Epigenetically acting drugs could support cancer immunotherapy
MedicalXpress Breaking News-and-Events Oct 26, 2023
Epigenetically active drugs enable the cell to read parts oft he genome that were previously blocked and inaccessible. This leads to the formation of new mRNA transcripts and also new proteins, as scientists from the German Cancer Research Center and the University Hospital Tübingen have now described in research published in Nature Communications. These "therapy-induced epitopes" could help the immune system recognize cancer cells.
Immunotherapies are an integral part of the treatment spectrum for many types of cancer. However, not all patients benefit from them. One of the reasons for the failure of this form of treatment may be that the patient's immune system does not recognize the cancer cells as such. A fundamental prerequisite for the success of these therapies is that cancer cells carry protein structures, known as antigens, on their surface by which the T cells of the immune system can distinguish them from healthy body cells.
Such antigens can be cancer-associated proteins ("tumor-associated antigens") or proteins modified by mutations. However, they can also be completely new gene products that arise in tumor cells because completely new areas of genes are read.
Scientists led by Christoph Plass, DKFZ, and Juliane Walz, University and University Hospital Tübingen, have now come up with an idea to make cancer cells even more visible to the immune system: They equip the cells with completely new antigens—with the help of epigenetically active cancer drugs.
These drugs are prescribed for many types of cancer. They act on the so-called epigenetic marks on the DNA or on DNA packaging proteins, the histones. Epigenetic marks determine whether or not the cell can translate certain parts of its genome in mRNA.
These agents include demethylating drugs such as Decitabine or the HDAC inhibitors. They cause previously blocked, inaccessible regions of the genome to be read, thereby creating new mRNA transcripts in the cell.
Treatment of a lung cancer cell line in the culture dish with decitabine and HDAC inhibitors actually induced several thousand new transcripts, Plass's team found via RNA analysis. The majority of these new transcripts originated from endogenous retroviruses.

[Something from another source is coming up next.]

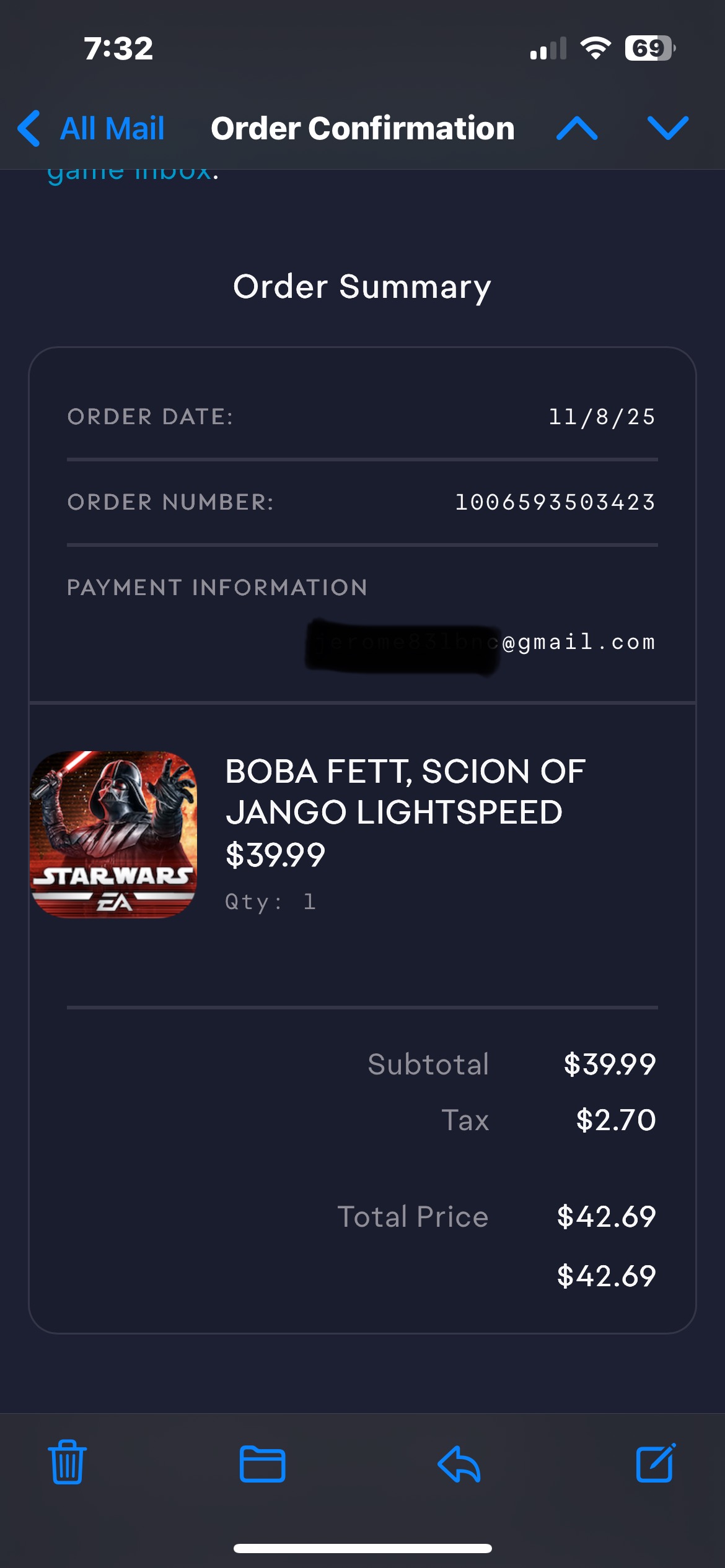This screenshot has height=1568, width=725.
Task: Tap the cellular signal bars
Action: tap(548, 48)
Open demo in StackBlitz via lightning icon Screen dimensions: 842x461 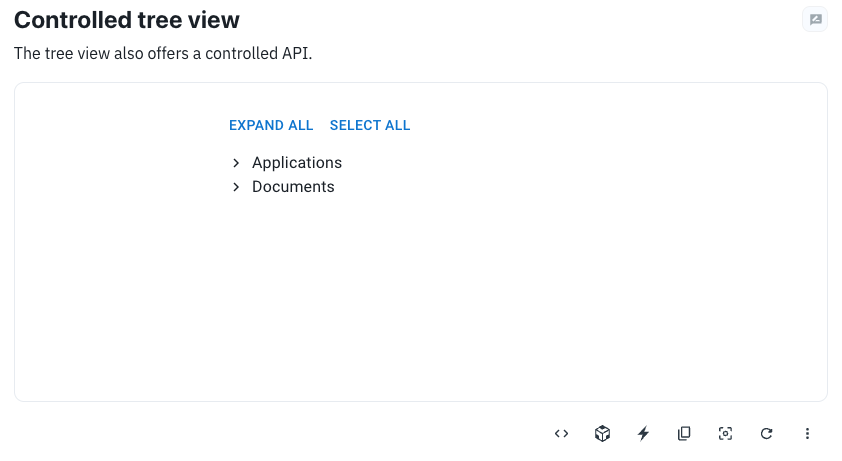pyautogui.click(x=644, y=433)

These sequences, which account for up to 8% of the human genome, are considered relics of retroviral infections from long ago. Normally, their transcription is blocked by epigenetic mechanisms. The effect of the neoepitopes induced by Decitabine and the HDAC inhibitors is much stronger in cancer cells than in healthy cells. Experts believe that the reason for this difference is the high proliferation rate of cancer cells.
The exciting question now was whether these "therapy-induced transcripts" actually code for immunogenic protein segments, so-called peptides. The team, led by Juliane Walz, tested this using mass spectrometry. The researchers were thus able to identify 45 "neoepitopes" that were presented on the surface of the cancer cells after treatment. The researchers were able to achieve comparable results with a large spectrum of different cancer cell lines. The therapy-induced neoepitopes could be used to activate cytotoxic T cells in the culture dish.

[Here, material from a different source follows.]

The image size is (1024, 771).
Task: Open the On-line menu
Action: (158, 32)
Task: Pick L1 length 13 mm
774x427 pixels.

Decitabine is widely used for the treatment of acute myeloid leukemia (AML). The researchers also detected therapy-induced neoepitopes in the blood of AML patients receiving Decitabine therapy—an important indication that this phenomenon is not an artifact from the culture dish.
"The induction of neoantigens by epigenetic agents could be a new way to use drug combinations to increase the efficacy of cancer immunotherapies. With further studies, we want to find out whether it is possible to develop targeted immunotherapies against these neoantigens," says study leader Christoph Plass.